Source document:
========
Does the geologic record preserve evidence for the occurrence and extent of former ice ages? What kind of information is used to make these inferences? The answer to these questions has the potential for influencing our models of the Earth’s climate through time and can surely offer insight in formulating creationist interpretations of the rock record.
The Earth as we see it today is characterized by the presence of large ice caps and extensive alpine glaciers. However, there is widespread evidence that the volume of ice has considerably decreased in the relatively recent past.
Conventional climate reconstructions suggest that the Cenozoic interval, from the Oligocene upwards, was punctuated by periodic oscillations of alternating glacial and interglacial stages (Zachos et al., 2001). The last of these glacial culminations (called Last Glacial Maximum, LGM) is thought to have occurred (in standard conventional geology) at 19 ka before present (Yokoyama et al., 2000). During the LGM, large ice sheets covered northern Europe, Canada, and the northern part of the United States and Russia (CLIPMAP, 1981; Peltier, 1994) and the increase in ice volume resulted in the lowering of sea level down to about 130 m below present sea level (Lambeck et al., 2002).
During glacial advance, sediment accumulates at the glacier edges or is deposited at the base of the flowing ice mass. Sediment is also deposited during glacial retreat, when melting ice drops its sedimentary load, which can be further reworked by meltwater discharge. Overall, glacigenic deposits are characterized by a chaotic mixture of fine and coarse sediment, which is called till or, when lithified, tillite.
An interesting type of glacigenic deposit is represented by erratic boulders. They consist of large fragments of rocks (up to several meters in diameter) transported by glaciers along remarkable distances (up to several hundreds of kilometers) and subsequently abandoned after melting of the supporting ice.
When an ice-sheet extends beyond the limit of continental land, it forms an ice shelf floating on the surface of the water. Melting of the ice shelf causes disruption into numerous individual icebergs which can then travel many hundreds of kilometers before melting or capsizing. These icebergs may contain large-sized rocks that are dropped on the sea bottom as the ice melts, thus their name dropstones.
========
Records in a dataset:
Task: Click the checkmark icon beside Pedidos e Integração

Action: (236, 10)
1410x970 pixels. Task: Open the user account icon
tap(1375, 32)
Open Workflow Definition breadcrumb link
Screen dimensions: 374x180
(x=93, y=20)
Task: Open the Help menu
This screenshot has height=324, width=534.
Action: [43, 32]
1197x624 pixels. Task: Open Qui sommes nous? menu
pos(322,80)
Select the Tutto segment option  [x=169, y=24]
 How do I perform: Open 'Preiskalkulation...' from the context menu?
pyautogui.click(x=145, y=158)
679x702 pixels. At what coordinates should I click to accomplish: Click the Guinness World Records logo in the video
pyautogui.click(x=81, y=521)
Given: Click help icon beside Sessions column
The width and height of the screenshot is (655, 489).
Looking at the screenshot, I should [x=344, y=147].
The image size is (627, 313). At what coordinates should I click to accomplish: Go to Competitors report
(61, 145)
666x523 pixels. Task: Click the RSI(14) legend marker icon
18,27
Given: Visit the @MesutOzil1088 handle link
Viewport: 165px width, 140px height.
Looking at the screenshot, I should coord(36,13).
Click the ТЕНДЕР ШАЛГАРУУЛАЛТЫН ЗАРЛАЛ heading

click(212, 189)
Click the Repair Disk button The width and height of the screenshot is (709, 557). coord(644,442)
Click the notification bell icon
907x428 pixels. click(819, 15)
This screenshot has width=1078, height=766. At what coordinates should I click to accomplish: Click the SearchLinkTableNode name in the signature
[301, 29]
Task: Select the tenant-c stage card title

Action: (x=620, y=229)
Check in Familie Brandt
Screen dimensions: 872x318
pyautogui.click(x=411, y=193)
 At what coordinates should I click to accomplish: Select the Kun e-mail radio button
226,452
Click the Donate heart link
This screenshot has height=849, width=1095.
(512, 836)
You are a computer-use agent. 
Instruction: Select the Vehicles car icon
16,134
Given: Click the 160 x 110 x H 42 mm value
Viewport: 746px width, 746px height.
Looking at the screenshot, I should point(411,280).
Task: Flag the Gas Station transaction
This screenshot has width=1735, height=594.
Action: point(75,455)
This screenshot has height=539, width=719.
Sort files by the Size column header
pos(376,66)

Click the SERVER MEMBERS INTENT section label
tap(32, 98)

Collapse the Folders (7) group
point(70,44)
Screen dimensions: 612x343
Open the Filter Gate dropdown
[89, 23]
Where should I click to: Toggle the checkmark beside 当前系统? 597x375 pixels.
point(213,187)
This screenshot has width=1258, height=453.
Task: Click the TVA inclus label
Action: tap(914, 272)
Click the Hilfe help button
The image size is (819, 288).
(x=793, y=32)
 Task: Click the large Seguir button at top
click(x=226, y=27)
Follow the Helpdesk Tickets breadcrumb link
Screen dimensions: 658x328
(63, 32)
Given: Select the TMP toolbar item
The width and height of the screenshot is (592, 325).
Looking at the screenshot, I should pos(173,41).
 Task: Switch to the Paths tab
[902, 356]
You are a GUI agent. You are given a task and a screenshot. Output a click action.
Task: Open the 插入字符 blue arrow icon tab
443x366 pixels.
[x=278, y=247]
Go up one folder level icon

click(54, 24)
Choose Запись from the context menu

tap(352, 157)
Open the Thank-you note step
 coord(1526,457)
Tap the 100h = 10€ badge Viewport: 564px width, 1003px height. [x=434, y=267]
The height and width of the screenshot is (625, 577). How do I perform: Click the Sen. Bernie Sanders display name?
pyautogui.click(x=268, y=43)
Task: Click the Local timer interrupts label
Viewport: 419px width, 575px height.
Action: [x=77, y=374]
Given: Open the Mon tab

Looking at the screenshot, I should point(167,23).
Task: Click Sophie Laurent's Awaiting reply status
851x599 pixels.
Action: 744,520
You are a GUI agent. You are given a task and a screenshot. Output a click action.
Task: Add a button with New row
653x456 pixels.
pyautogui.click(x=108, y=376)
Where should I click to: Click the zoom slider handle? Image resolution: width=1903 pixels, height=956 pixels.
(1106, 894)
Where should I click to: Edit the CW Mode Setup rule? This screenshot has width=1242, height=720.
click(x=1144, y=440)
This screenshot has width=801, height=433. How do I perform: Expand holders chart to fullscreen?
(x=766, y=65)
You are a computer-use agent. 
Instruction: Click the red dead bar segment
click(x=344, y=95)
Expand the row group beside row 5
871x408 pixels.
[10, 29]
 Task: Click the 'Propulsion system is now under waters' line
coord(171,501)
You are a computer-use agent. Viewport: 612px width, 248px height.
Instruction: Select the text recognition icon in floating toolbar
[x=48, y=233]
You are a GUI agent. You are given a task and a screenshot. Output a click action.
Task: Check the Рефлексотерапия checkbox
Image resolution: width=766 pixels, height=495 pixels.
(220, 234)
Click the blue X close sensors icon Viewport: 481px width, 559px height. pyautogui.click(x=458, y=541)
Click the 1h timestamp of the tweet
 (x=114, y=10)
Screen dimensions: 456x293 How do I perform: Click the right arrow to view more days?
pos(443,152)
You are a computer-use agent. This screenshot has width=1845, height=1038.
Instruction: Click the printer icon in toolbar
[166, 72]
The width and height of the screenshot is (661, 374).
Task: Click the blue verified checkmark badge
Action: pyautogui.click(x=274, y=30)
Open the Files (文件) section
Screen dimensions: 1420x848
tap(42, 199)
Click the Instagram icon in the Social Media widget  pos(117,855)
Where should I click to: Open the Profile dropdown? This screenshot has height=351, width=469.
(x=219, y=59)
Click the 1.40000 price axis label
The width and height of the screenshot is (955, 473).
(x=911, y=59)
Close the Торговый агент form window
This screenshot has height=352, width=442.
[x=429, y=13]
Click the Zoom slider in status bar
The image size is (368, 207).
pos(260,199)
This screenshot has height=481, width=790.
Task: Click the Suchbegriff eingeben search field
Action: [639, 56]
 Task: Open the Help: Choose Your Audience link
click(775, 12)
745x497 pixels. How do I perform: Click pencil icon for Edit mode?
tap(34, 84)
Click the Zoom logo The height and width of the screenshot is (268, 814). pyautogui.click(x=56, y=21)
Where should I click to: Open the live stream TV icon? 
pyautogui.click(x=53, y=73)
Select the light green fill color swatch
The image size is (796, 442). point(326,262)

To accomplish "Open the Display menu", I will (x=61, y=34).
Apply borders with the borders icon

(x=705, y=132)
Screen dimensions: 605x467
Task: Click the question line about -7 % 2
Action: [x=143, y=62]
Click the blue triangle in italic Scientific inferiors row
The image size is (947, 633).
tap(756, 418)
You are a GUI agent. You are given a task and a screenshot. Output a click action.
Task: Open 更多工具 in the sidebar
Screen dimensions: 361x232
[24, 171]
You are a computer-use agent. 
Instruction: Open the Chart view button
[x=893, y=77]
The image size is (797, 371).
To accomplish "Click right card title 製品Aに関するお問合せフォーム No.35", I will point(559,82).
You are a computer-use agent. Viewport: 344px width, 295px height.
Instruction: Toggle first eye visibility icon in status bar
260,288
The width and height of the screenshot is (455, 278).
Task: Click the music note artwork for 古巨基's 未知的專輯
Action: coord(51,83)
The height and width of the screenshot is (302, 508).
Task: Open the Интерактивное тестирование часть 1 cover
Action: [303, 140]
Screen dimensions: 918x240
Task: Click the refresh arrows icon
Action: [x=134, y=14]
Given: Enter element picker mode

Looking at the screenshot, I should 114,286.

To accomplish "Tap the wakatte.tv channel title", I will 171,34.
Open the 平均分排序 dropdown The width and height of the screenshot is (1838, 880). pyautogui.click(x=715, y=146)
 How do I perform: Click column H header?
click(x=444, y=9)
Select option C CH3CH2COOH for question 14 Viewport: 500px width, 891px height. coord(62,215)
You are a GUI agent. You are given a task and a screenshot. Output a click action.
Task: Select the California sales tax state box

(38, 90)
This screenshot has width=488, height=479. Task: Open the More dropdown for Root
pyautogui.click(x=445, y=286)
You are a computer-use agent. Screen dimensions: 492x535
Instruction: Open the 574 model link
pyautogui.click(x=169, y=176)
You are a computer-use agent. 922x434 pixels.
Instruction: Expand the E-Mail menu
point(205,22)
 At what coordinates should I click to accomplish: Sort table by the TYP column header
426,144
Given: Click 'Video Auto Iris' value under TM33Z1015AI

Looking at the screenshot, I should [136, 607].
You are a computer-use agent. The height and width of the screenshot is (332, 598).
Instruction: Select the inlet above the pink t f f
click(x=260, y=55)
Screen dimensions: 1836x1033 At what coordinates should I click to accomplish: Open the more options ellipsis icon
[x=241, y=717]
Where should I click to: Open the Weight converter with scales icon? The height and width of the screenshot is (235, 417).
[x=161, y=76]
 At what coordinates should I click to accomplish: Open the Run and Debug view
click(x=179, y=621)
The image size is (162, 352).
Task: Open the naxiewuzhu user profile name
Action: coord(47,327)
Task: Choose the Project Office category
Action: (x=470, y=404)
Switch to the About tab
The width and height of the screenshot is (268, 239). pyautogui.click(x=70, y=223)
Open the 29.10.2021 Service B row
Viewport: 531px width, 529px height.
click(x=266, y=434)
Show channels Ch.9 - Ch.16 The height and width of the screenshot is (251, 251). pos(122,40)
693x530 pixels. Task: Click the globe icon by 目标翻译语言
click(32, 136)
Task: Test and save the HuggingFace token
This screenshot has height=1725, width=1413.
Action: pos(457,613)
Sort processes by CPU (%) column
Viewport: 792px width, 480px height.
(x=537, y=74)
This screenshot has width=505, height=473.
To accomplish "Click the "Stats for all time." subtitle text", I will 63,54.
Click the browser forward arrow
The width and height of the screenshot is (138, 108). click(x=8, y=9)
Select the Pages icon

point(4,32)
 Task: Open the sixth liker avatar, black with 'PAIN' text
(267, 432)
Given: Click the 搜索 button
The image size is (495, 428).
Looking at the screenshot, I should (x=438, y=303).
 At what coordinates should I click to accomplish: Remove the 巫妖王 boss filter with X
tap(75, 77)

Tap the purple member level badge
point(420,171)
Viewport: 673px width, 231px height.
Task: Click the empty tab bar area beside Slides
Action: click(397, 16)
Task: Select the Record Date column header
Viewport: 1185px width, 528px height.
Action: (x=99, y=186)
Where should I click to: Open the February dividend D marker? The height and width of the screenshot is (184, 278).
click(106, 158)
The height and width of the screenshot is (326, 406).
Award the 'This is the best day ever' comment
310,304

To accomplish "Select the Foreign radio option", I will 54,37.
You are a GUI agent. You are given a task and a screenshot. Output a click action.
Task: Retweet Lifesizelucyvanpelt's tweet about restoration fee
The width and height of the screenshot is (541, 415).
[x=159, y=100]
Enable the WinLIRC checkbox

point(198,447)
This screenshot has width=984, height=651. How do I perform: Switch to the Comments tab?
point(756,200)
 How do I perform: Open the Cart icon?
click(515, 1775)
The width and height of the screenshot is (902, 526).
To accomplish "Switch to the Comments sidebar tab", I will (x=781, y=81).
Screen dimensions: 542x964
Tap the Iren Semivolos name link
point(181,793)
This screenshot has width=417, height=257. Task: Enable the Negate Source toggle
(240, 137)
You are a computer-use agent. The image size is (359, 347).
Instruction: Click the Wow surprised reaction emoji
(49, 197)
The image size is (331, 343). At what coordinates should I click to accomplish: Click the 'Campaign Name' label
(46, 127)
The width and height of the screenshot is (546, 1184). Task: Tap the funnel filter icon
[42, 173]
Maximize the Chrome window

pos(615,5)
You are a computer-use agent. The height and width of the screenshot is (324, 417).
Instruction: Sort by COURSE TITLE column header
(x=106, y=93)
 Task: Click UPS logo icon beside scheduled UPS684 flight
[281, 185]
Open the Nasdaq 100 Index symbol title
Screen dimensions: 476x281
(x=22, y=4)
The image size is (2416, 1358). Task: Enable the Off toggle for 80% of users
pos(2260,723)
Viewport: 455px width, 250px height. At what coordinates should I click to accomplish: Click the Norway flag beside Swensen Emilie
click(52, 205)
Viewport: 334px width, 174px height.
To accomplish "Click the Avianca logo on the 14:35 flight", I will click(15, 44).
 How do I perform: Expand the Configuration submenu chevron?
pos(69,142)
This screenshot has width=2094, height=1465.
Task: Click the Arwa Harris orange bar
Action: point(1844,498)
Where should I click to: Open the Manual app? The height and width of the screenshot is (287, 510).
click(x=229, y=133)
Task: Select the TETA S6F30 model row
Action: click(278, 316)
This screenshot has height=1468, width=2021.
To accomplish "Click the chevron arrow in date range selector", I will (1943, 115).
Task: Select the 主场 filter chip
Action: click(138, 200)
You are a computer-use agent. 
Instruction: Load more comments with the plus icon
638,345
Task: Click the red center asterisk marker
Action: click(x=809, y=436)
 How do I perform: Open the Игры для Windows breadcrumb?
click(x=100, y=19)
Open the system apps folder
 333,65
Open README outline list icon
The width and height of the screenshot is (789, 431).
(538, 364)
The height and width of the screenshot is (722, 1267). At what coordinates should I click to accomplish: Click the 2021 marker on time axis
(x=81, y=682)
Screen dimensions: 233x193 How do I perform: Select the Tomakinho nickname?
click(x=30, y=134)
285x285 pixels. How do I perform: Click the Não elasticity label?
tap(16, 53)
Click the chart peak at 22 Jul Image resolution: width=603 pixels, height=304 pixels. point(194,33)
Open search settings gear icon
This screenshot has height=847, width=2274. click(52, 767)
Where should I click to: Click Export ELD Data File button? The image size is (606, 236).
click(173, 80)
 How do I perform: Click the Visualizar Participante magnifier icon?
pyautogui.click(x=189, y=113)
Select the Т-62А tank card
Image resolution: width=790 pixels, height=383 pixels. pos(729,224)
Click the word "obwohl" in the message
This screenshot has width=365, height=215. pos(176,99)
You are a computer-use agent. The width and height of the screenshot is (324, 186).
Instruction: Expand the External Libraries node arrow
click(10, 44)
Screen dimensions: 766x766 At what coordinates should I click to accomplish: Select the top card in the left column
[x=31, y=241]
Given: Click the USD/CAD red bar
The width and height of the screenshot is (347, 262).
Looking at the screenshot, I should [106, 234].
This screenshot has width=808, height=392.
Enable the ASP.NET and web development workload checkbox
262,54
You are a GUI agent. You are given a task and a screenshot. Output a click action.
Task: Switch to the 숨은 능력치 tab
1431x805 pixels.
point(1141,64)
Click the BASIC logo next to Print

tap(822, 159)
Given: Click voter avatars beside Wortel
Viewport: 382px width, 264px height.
========
Problems:
1. Repeat the passage on ice ages word for word, starting at "An interesting type" and ending at "their name dropstones.".
2. Answer these questions using the passage on ice ages:
(a) During the Last Glacial Maximum, about how far below present sea level did sea level drop?
(b) What is till called once it is lithified?
(c) Up to what distance can glaciers transport erratic boulders?

Written answers:
1.
An interesting type of glacigenic deposit is represented by erratic boulders. They consist of large fragments of rocks (up to several meters in diameter) transported by glaciers along remarkable distances (up to several hundreds of kilometers) and subsequently abandoned after melting of the supporting ice.
When an ice-sheet extends beyond the limit of continental land, it forms an ice shelf floating on the surface of the water. Melting of the ice shelf causes disruption into numerous individual icebergs which can then travel many hundreds of kilometers before melting or capsizing. These icebergs may contain large-sized rocks that are dropped on the sea bottom as the ice melts, thus their name dropstones.

2.
(a) About 130 m below present sea level.
(b) Tillite.
(c) Up to several hundreds of kilometers.